Why isn't sea water usually used for drinking water in the UK?

Desalination (distillation or reverse osmosis) needs large amounts of energy, making it expensive, so fresh water is used where available.

Example 3: Benefit of recycling metal

Give one advantage of recycling metals.

Recycling saves limited metal ore and uses much less energy than extracting the metal from its ore.

Common mistakes and how to avoid them

  • Saying potable water is pure. Potable water is safe to drink but still contains dissolved substances.

  • Confusing fresh water and sewage treatment. Sewage needs more steps (sedimentation, digestion, biological treatment).

  • Forgetting the energy cost of desalination. It is effective but energy-intensive and expensive.

  • Treating LCAs as fully objective. Some impacts involve judgement, so LCAs can be biased.

  • Ignoring the benefits of recycling. It saves finite resources and energy and reduces landfill.

Exam technique for Using Resources

  • Describe potable water treatment in order: source, filter, sterilise.

  • Explain desalination methods and why they are costly.

  • Outline sewage treatment and why it needs more steps.

  • Define sustainable development and link reduce/reuse/recycle to conserving finite resources.

  • Evaluate LCAs, noting which stages are measured and which involve judgement.

Quick revision summary

Potable water is safe to drink (low in salts and microbes) but not pure.
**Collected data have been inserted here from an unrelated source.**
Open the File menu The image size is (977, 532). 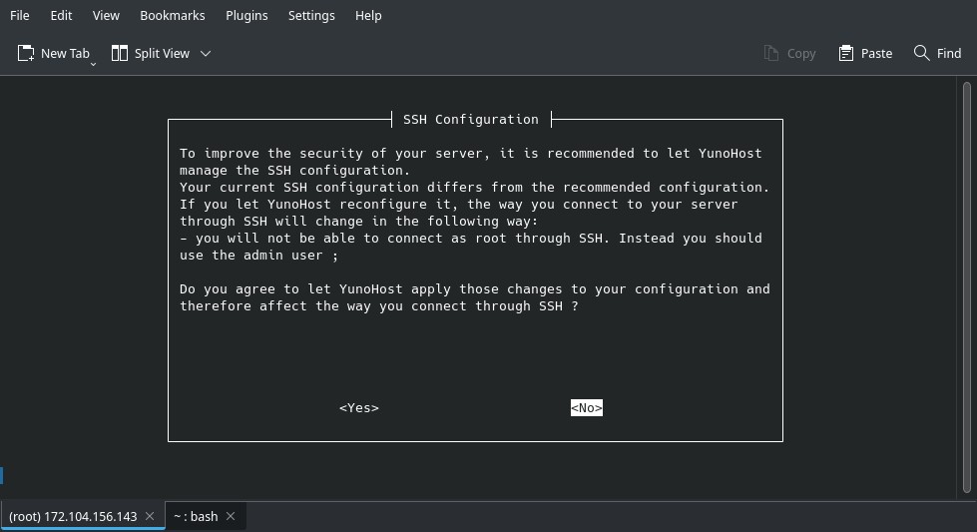click(19, 15)
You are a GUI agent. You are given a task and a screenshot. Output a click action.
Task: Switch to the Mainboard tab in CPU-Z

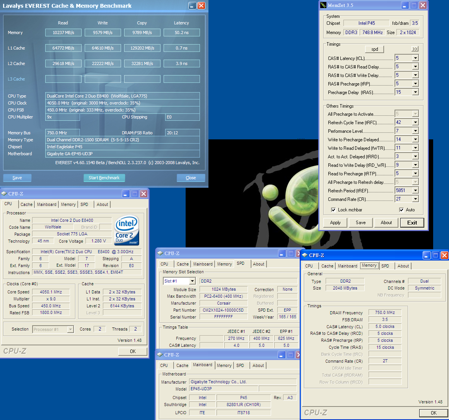[46, 204]
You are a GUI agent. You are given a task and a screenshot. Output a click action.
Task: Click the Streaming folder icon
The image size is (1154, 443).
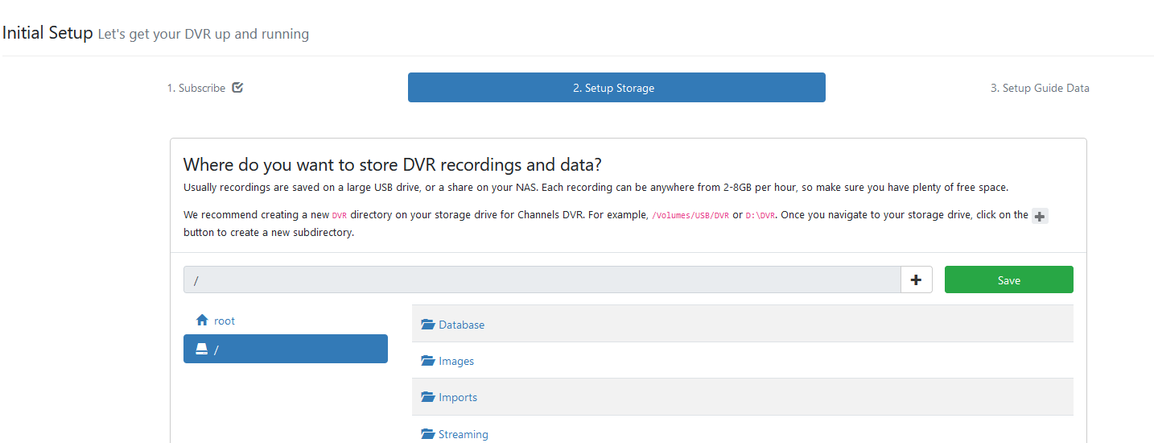click(x=427, y=434)
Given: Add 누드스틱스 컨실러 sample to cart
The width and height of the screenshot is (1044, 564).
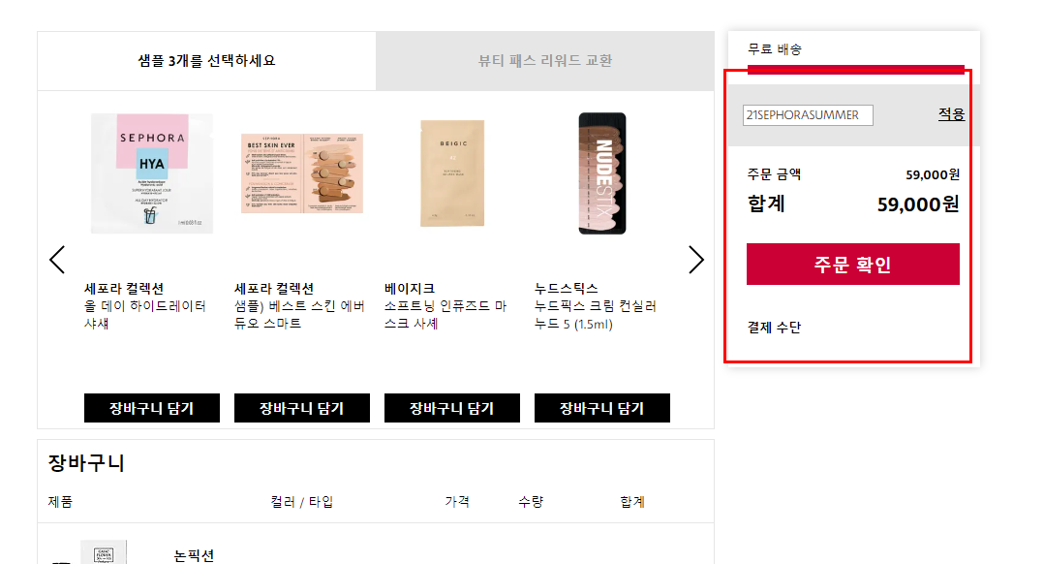Looking at the screenshot, I should [602, 408].
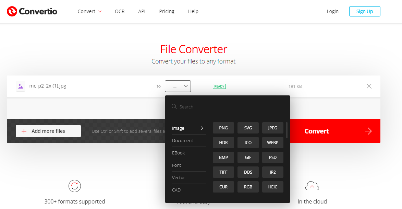Open the target format dropdown next to 'to'
Screen dimensions: 402x209
tap(178, 86)
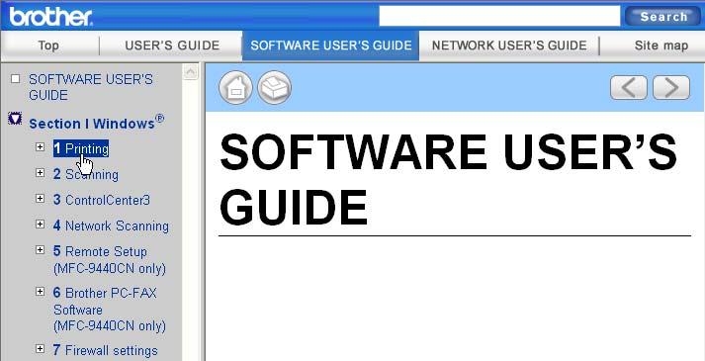Expand the 2 Scanning chapter

(40, 172)
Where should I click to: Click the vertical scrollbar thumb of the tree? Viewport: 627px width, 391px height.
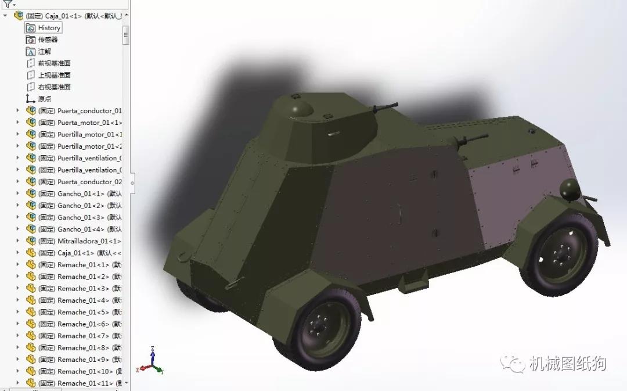(x=125, y=35)
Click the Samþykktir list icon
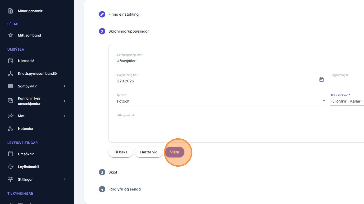This screenshot has width=364, height=204. pyautogui.click(x=11, y=86)
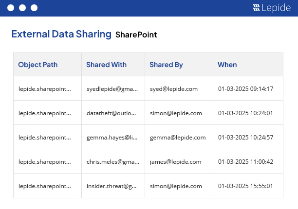The image size is (298, 209).
Task: Click gemma@lepide.com sharer entry
Action: click(177, 138)
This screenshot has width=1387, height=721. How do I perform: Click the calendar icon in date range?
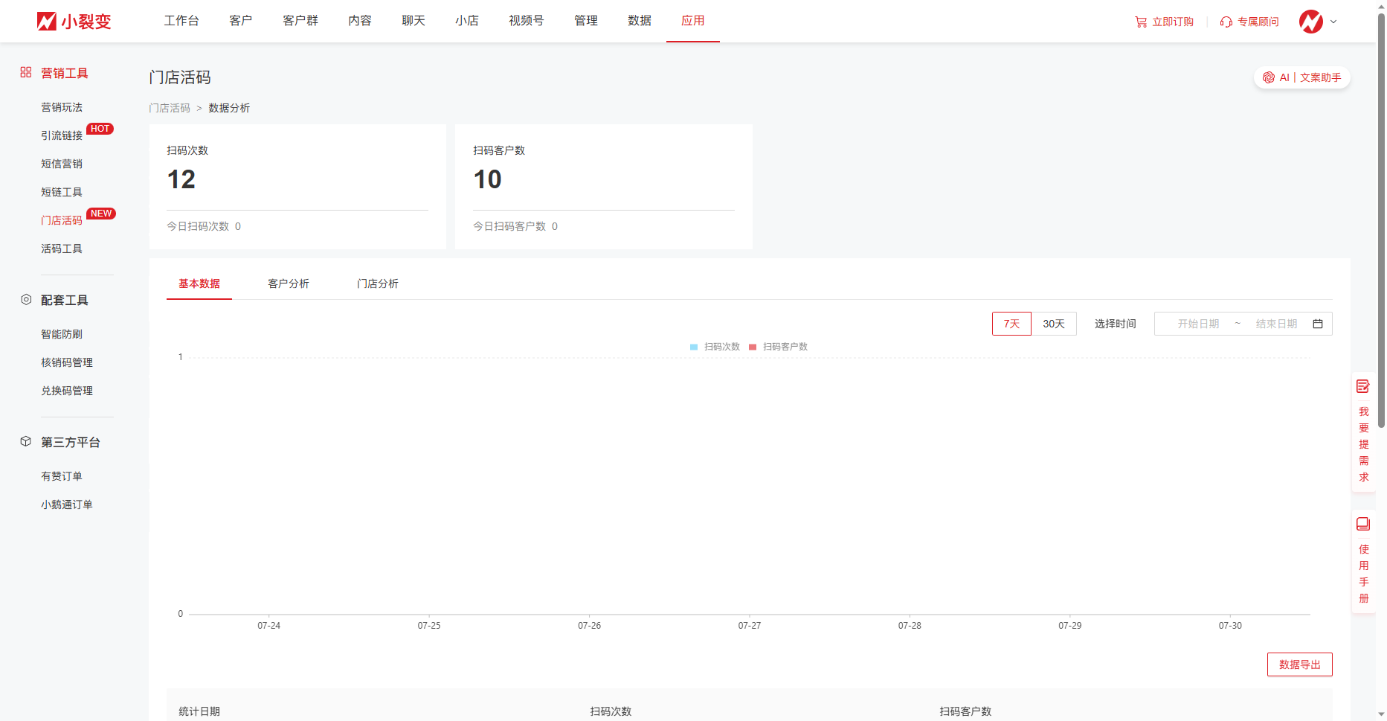click(1318, 324)
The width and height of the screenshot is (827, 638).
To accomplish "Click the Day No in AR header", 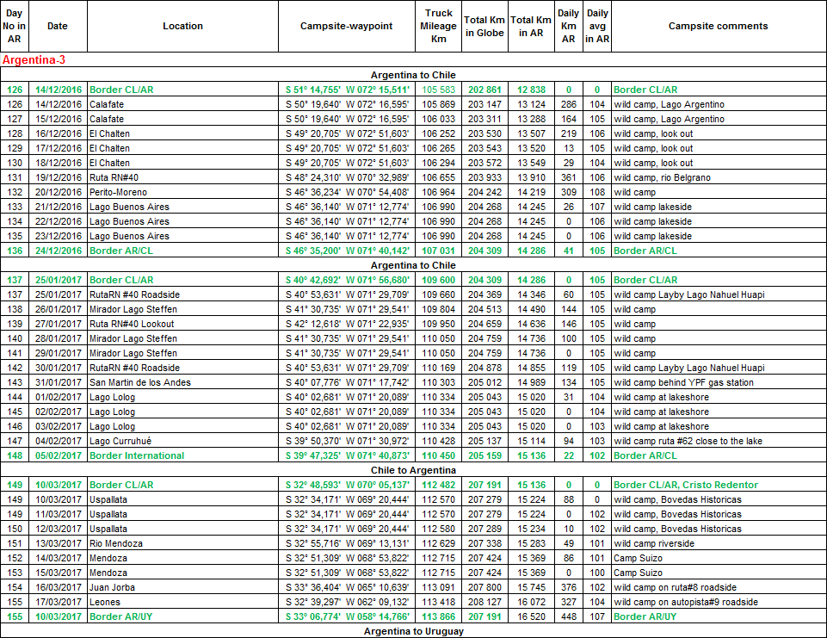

In the UK it is made from fresh water by choosing a source, filtering out solids, and sterilising with chlorine, ozone or UV. Where fresh water is scarce, desalination of sea water by distillation or reverse osmosis is used, but it needs lots of energy and is expensive. Waste water/sewage treatment needs more steps: screening, sedimentation, anaerobic digestion of sludge, and aerobic biological treatment of effluent. The Earth's finite resources (fossil fuels, metal ores) are running out, so sustainable development — meeting today's needs without harming the future — matters. Reducing, reusing and recycling conserve resources: recycling metals saves ore and energy compared with extraction. A life cycle assessment (LCA) evaluates a product's environmental impact across raw materials, manufacture, use and disposal, but some stages involve judgement and can be misused. Describe water and sewage treatment in order, explain desalination's cost, and evaluate recycling and LCAs critically.